"Jaime", le digo mientras arranco, "abre bien los ojos, a ver si los ves". "¡Alba!", él está agitado, "¡mira tú también!". Pero Alba ni siquiera había reparado en la joven pareja. El pequeño, sentado en su asiento, se mete el dedo pulgar en la boca; lo hace siempre que va a dormir. Elijo una ruta; en realidad, no elijo, pues tomo la de siempre: soy de piñón fijo, como dice mi esposa. "¡Ahí está el padre!" -dice Jaime, al subir por una avenida. Se lo ha tomado muy en serio: la ventanilla del coche bajada, la cabeza fuera, mirando como quien busca un taxi. Paro el coche, en cuanto puedo, y me lanzo a la carrera en dirección a la pareja; Jaime viene conmigo: es pura adrenalina; yo también. Era un tipo fuerte, creo. Habrá que enseñar los dientes. Como diga de pincharme...Rebaso a la madre con las dos niñas y me encaro con el muchacho: "¡Devuélveme lo que me has cogido!", mientras hago el típico movimiento con la mano derecha. No parece sorprenderse, y empieza a emitir sonidos entrecortados. Resulta que es mudo. Llega la madre y me dice que han tirado el bolso en un contenedor de basura, más arriba. "Pues ahora mismo, me acompañáis a donde está". Se muestran dóciles, y ella empieza a decir una serie de mentiras hilvanadas sobre la marcha. Está muy tranquila, y yo me voy calmando. El muchacho señala con el dedo e intenta explicarme que ha sido la niña mayor la que ha cogido el bolso. La madre ratifica la versión del joven, pero la niña protesta: "¡Yo no lo he cogido!". Sonrío, no tiene sentido discutir.

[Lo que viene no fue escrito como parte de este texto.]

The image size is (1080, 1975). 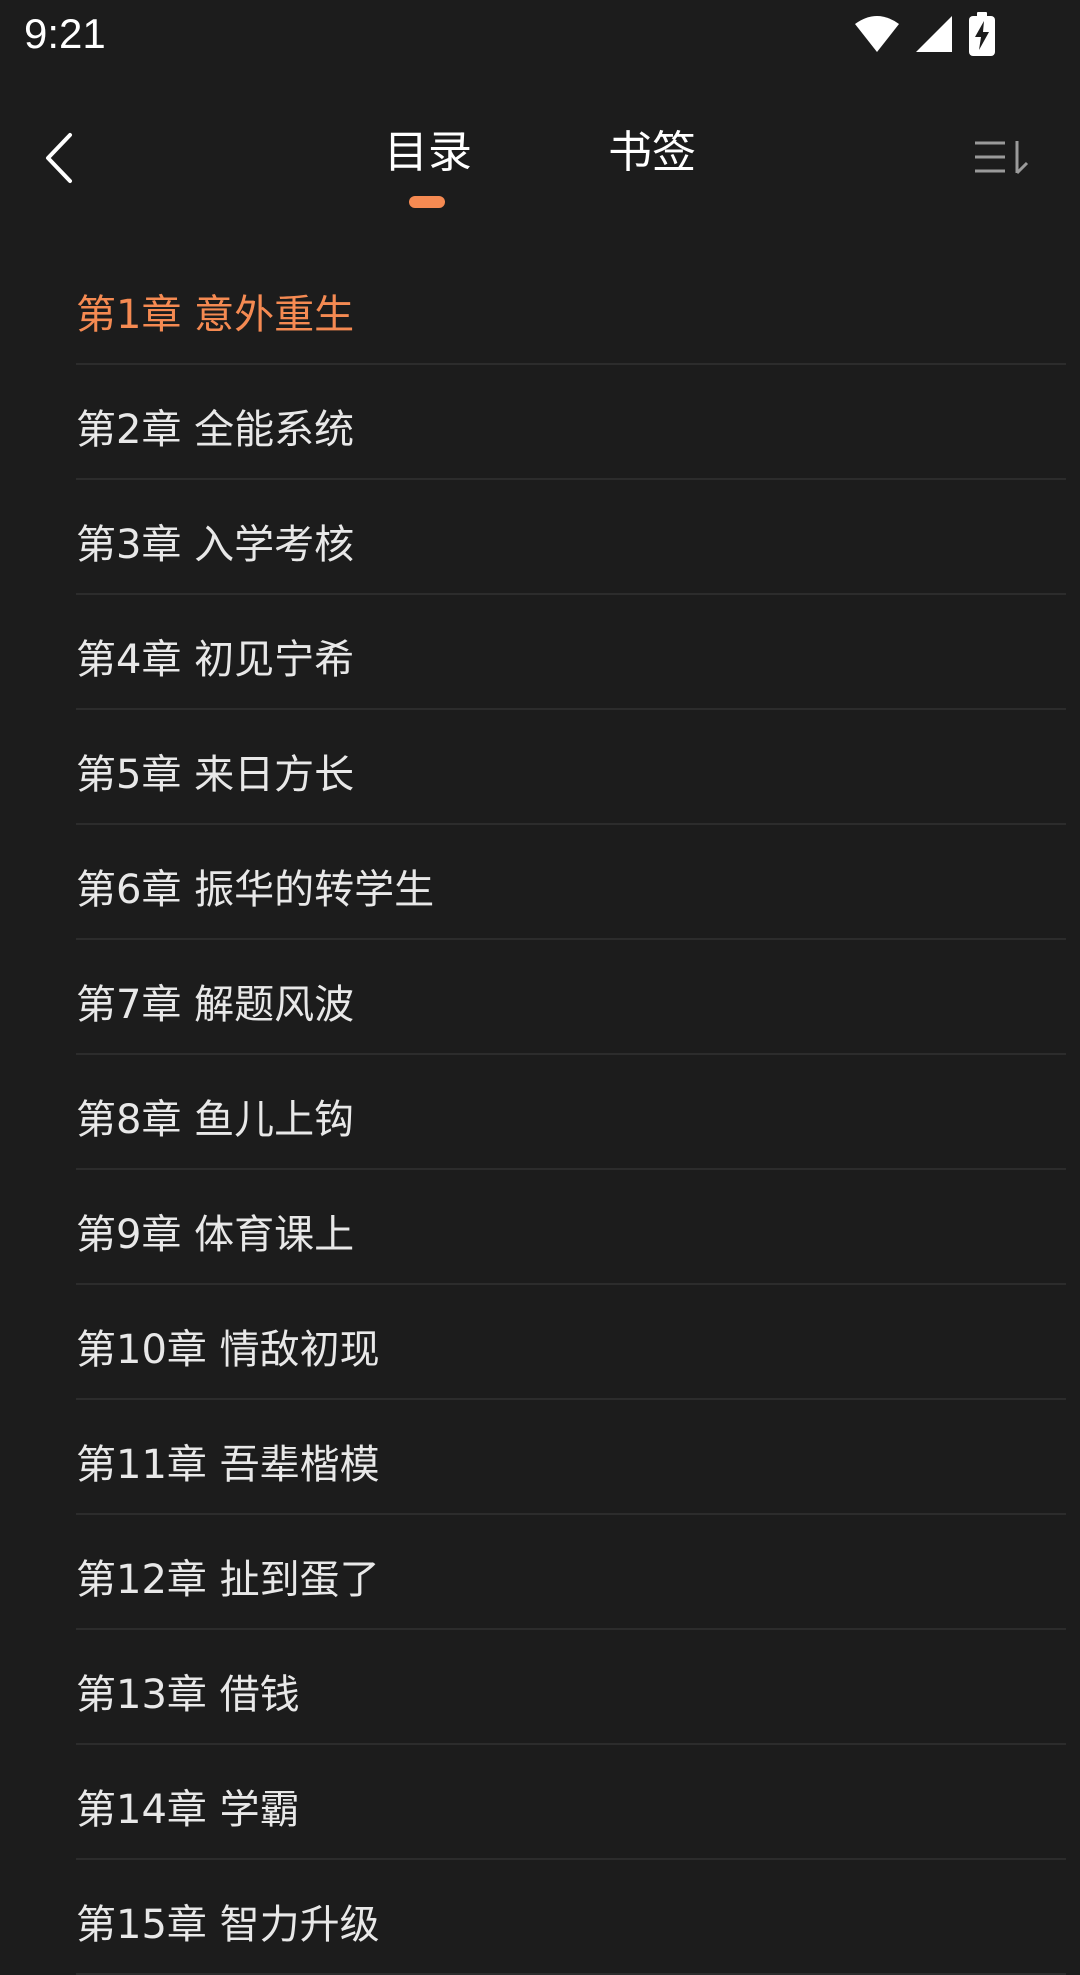 I want to click on chapter-label: 第14章 学霸, so click(x=188, y=1810).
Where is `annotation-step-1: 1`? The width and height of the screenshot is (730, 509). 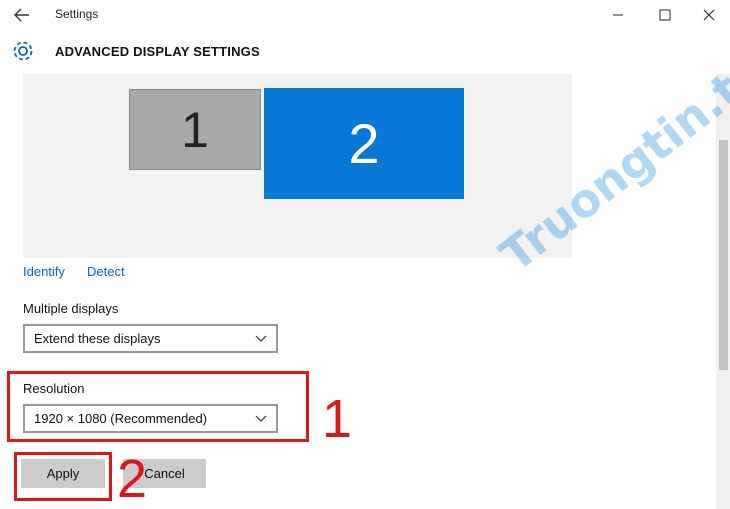 annotation-step-1: 1 is located at coordinates (338, 419).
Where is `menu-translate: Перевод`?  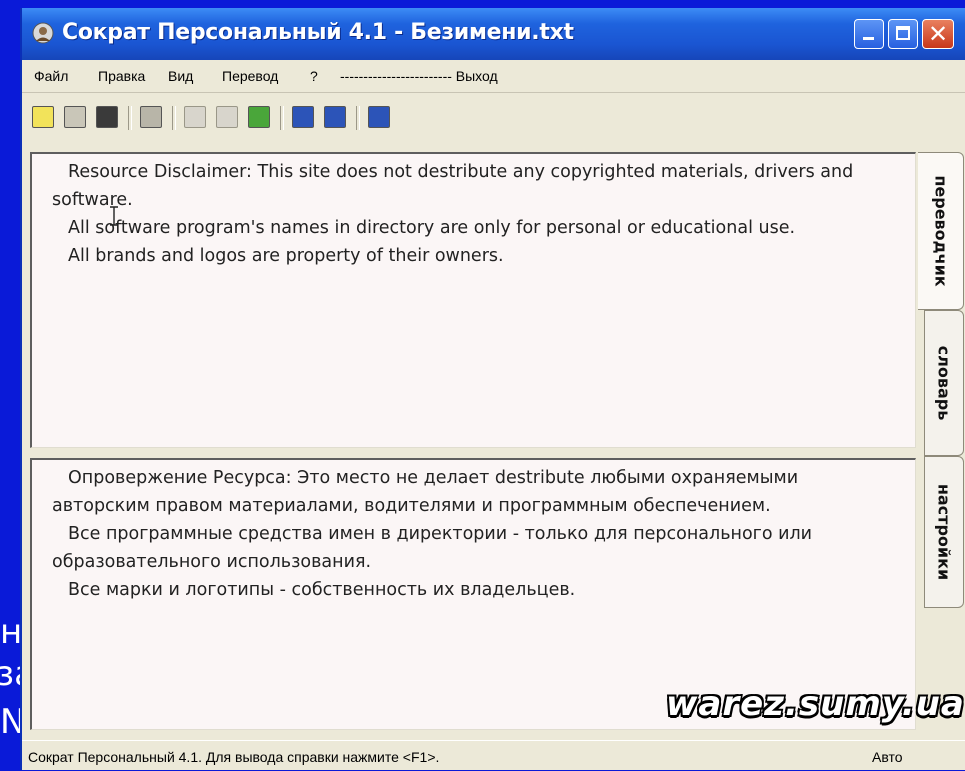
menu-translate: Перевод is located at coordinates (250, 76).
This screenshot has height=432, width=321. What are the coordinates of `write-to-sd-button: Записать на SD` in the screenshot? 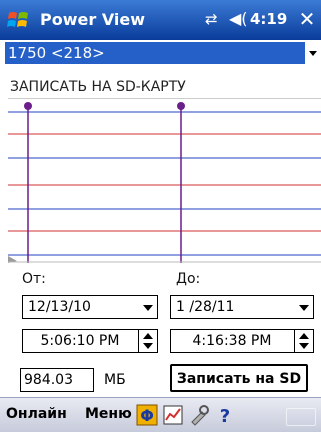 It's located at (239, 378).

Unos minutos después (ella insiste en explicarme que lo ha tirado, porque para qué lo quiere), llegamos al dichoso contenedor. "¡Coge el bolso!" ordena la joven al muchacho. Se inclina sobre el borde, mete la mano y ahí está. "Comprueba que lo tienes todo", me dice. "Yo, ¿para qué quiero un bolso lleno de tarjetas?". Supongo que es la desfachatez que da la necesidad. No salgo de mi asombro, pero estoy tan contento de haber recuperado la billetera, que no reparo en lo que dice. Está completa, todas las tarjetas y mi DNI; sólo faltan unas monedas. No se las voy a pedir. Está también la estampa de San Josemaría que un muchacho me entregó al entrar en la Catedral. "Toma, esto para ti" -le digo a la madre; está claro que ella lleva la voz cantante. "¿Esto qué es?", pregunta y por primera vez, veo sorpresa en sus ojos. "Una estampa de un santo, para que le reces". Miro a la pequeña, y le paso suavemente el dedo índice por la mejilla; me sonríe abiertamente. Nos marchamos en busca del coche, con prisa; quiero darle la buena noticia a Alba. A unos metros del vehículo, levanto el bolso con la mano derecha, a modo de trofeo.Cuando entro en el coche, Alba está feliz. "¿Has rezado?" -le pregunto. "Sí, a San Josemaría, y a la abuela".